If you do not use WebComponents, the problem is, that your component code is dependent on other libraries which are defined in your main app. Whenever those libraries provide a new version, which contains a breaking change, then it could happen that your existing code does not work anymore until you adept it.
There is no perfect way around that, at least i do not know one.
But with a few measures, you can reduce the impact somehow.
- Use less external dependencies.
=> If your component is using 10 external libraries, then its much more likely that one of them will have a breaking change and you have to adept your code, then if you only use 1-2 external libs - Try to stick to external dependencies which at least try to be backward compatible.
=> Easier said then done. It is a very restricting requirement, therefore very few provider really try to stay always backward compatible. As an alternativ i would at least check that all your external dependencies are using semantic versioning AND have a good documentation of breaking changes (and in the best case also migration guides). Then you can at least KNOW when you have to check your code and how you could adept it. - Do not use external dependencies all over your code. Instead wrap them and only use the wrapper.
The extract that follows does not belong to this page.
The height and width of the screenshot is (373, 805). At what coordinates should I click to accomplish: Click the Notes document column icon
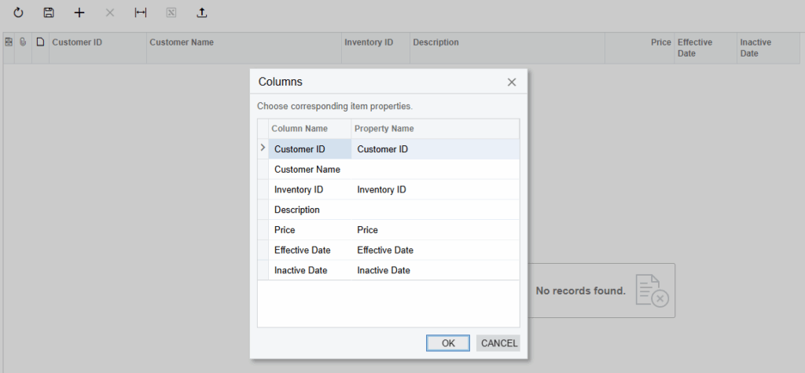(40, 42)
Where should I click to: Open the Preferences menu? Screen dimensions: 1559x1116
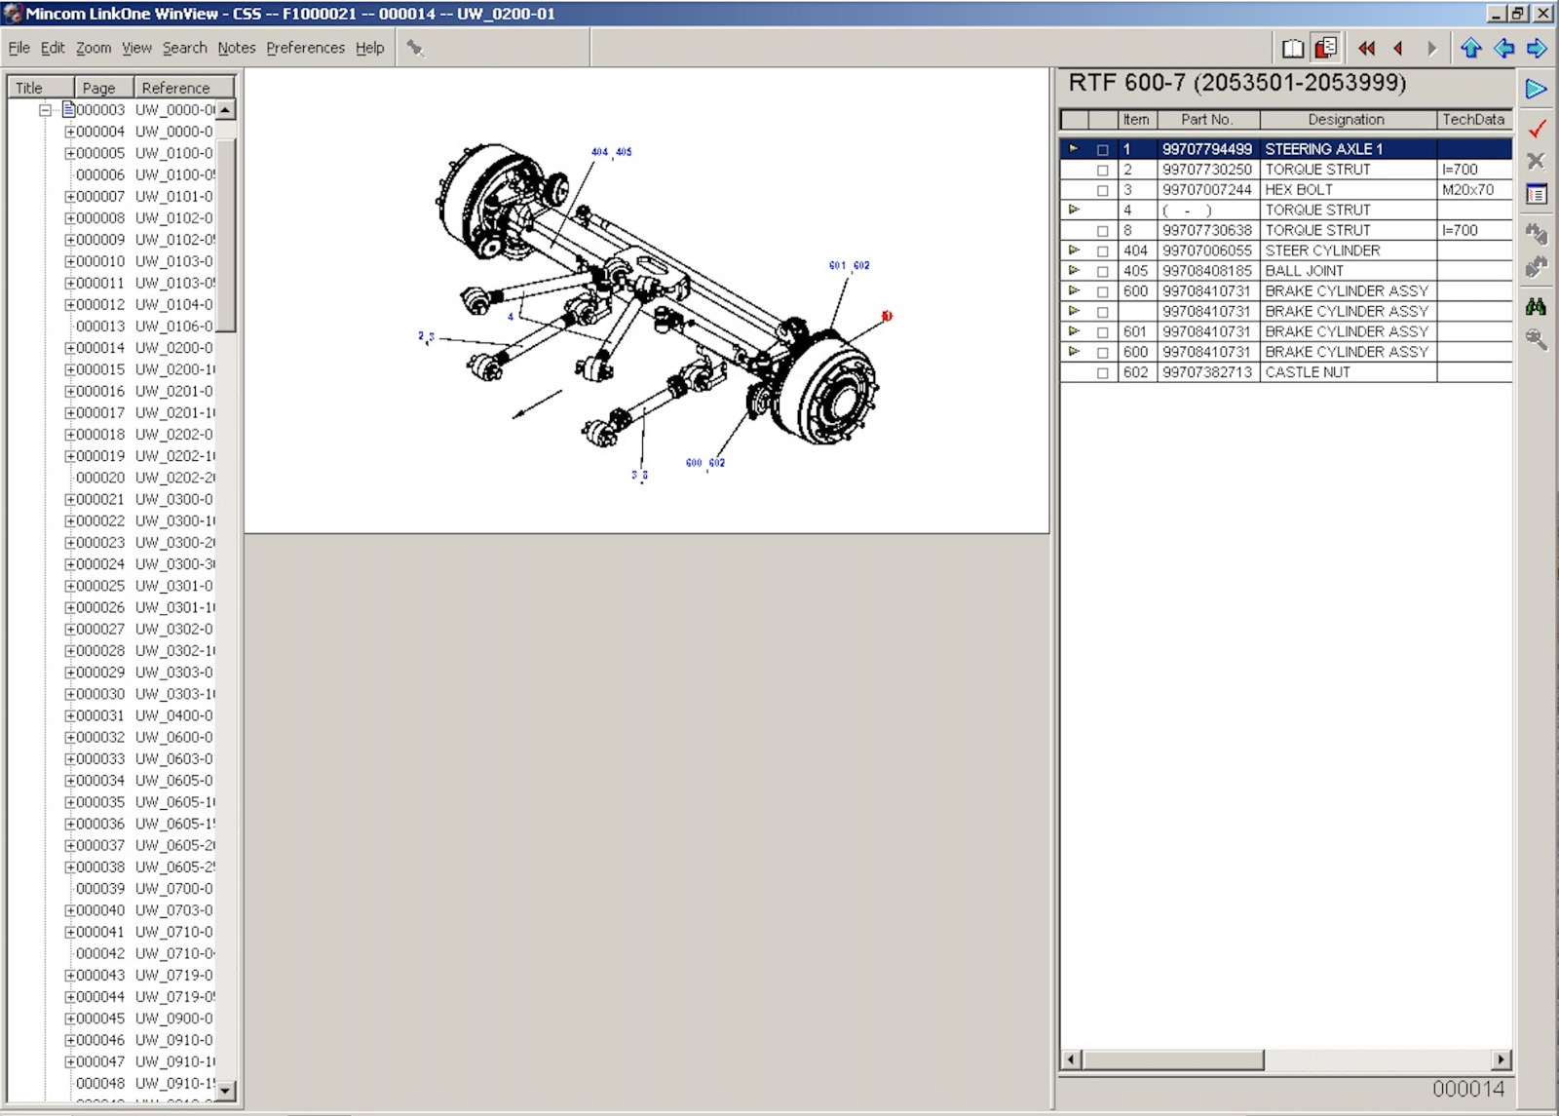point(305,48)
=> If there is a breaking change, this increases the chance that you only have to adept the wrapper and not all those spreaded usages in your code. - If you really want to be on the save side, write unit tests which test the library APIs that you are using. That may be quite some work, but the advantage is, that you will be automatically informed when a version change will breaking your application. While your "normal" automated tests may tell you that something in your app is broken, those API tests will tell you the reason. Which makes debugging a breeze. But you really have to think about if the additional effort of unit testing APIs of your dependencies is worth the effort.
Long story short:
Use WebComponents, never have to worry about version changes, but live with the performance drain (and that you may miss security updates).
Or apply some coding rules which increases the effort (at least when creating functionalities), you will still have to update your component library from time to time, but at least updating it gets much easier.
IF your component library is used by a lot of projects. Then i would prefere the WebComponent approach. Because those projects will quite likely use different versions and if you do not use the WebComponent encapsulation your component library then would have to support all of those versions. And you have to provide and maintain multiple versions of your lib.
If your lib is only used by one or just a few projects. And you have a good control over them, so that they can all adept to your new lib version. Then i think you can also run without the WebComponent solution and stick to the above mentioned coding practices.